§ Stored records
::::

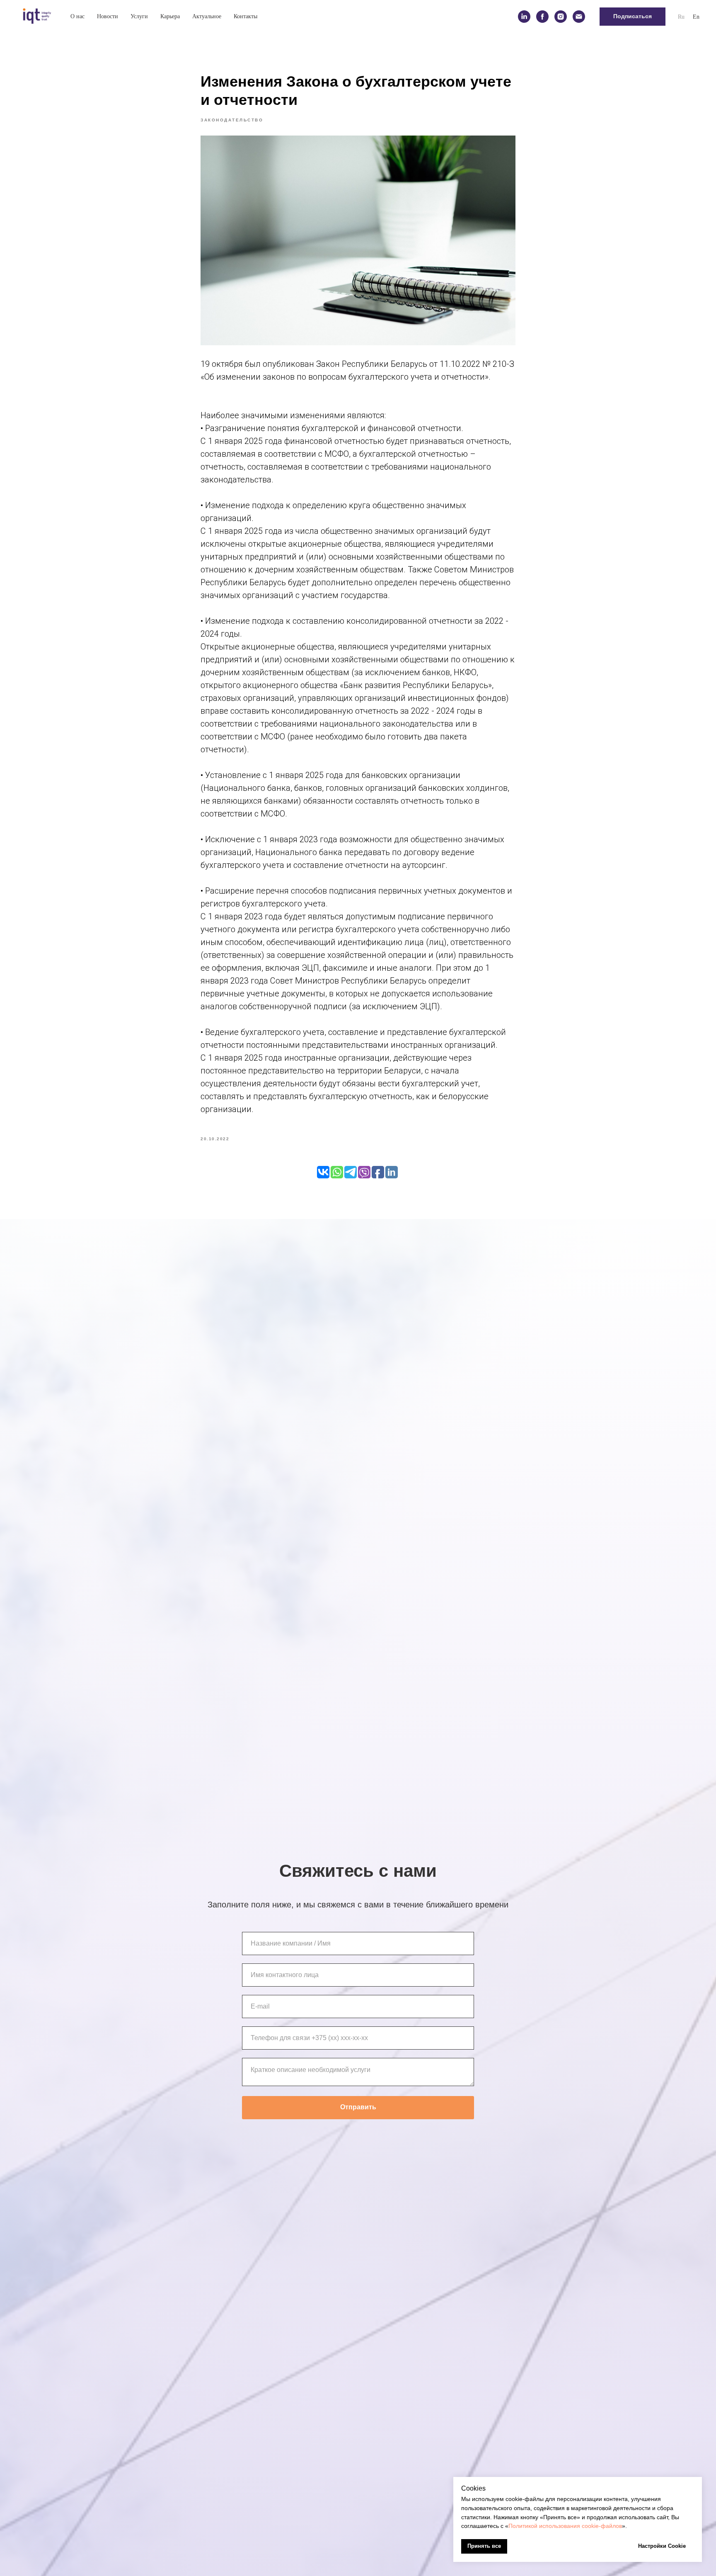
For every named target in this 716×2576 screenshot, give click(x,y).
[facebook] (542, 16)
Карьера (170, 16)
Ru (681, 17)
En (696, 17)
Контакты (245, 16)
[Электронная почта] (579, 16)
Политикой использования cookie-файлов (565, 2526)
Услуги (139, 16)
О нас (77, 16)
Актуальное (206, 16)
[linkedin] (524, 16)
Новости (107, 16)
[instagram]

::::

§ INSTRUCTIONS FOR THE TASK
Output the entries above exactly. Drop the pictures.

§ OUTPUT FOR THIS EXERCISE
For every named target in this 716×2576 screenshot, give click(x,y).
[facebook] (542, 16)
Карьера (170, 16)
Ru (681, 17)
En (696, 17)
Контакты (245, 16)
[Электронная почта] (579, 16)
Политикой использования cookie-файлов (565, 2526)
Услуги (139, 16)
О нас (77, 16)
Актуальное (206, 16)
[linkedin] (524, 16)
Новости (107, 16)
[instagram]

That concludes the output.